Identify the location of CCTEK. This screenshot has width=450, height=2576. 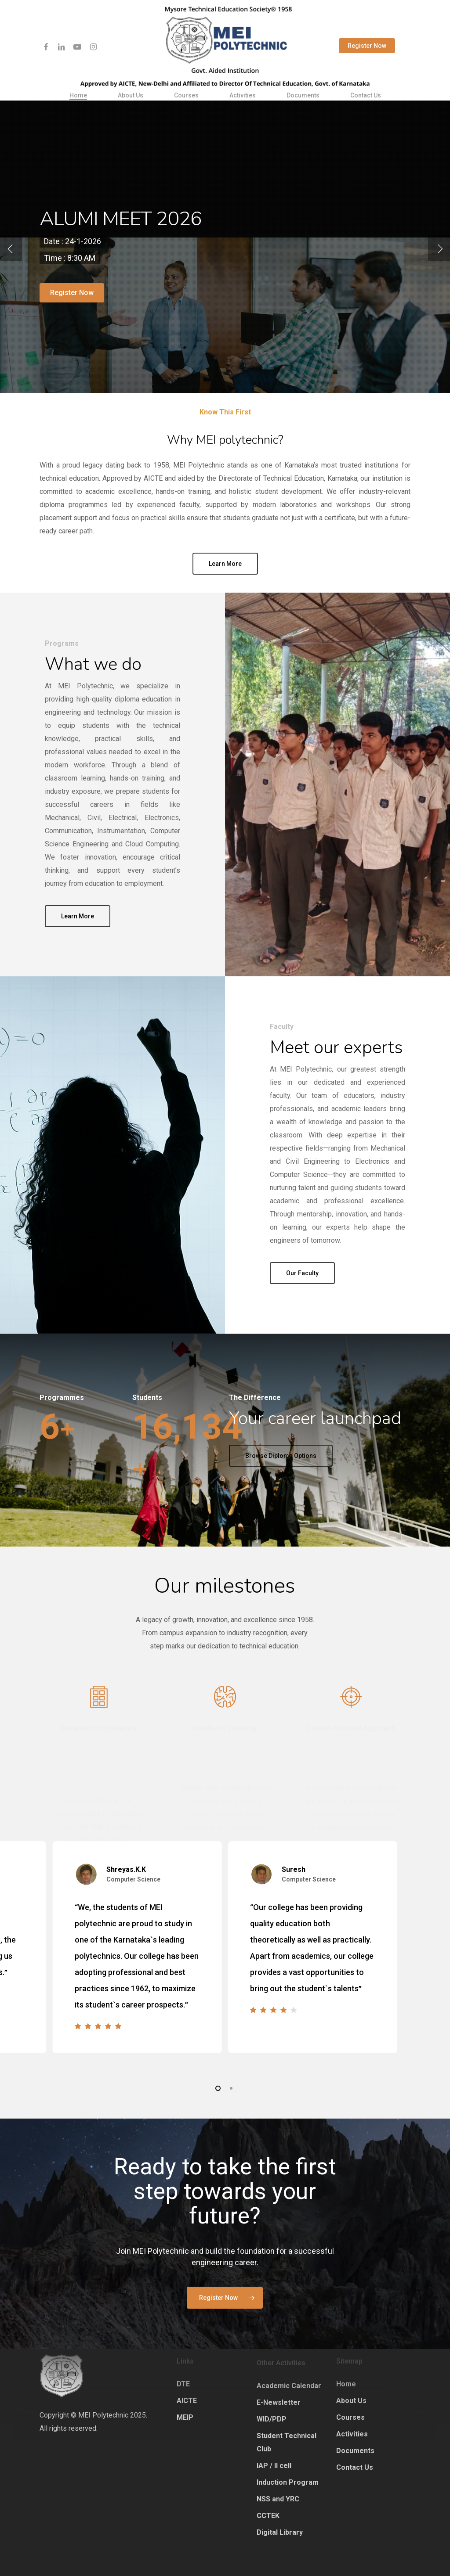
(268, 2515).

* * *

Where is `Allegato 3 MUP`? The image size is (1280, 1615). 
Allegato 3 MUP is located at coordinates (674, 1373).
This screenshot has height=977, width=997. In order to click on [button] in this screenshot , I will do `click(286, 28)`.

§ **Given exercise**: Render the items as a numbered list, leaving out blank lines and pictures. Begin at the line that contains "Identify the location" and stop after the line that contains "(268, 2515).", including both.

§ **Exercise output**:
1. Identify the location of CCTEK. This screenshot has width=450, height=2576. 
2. (268, 2515).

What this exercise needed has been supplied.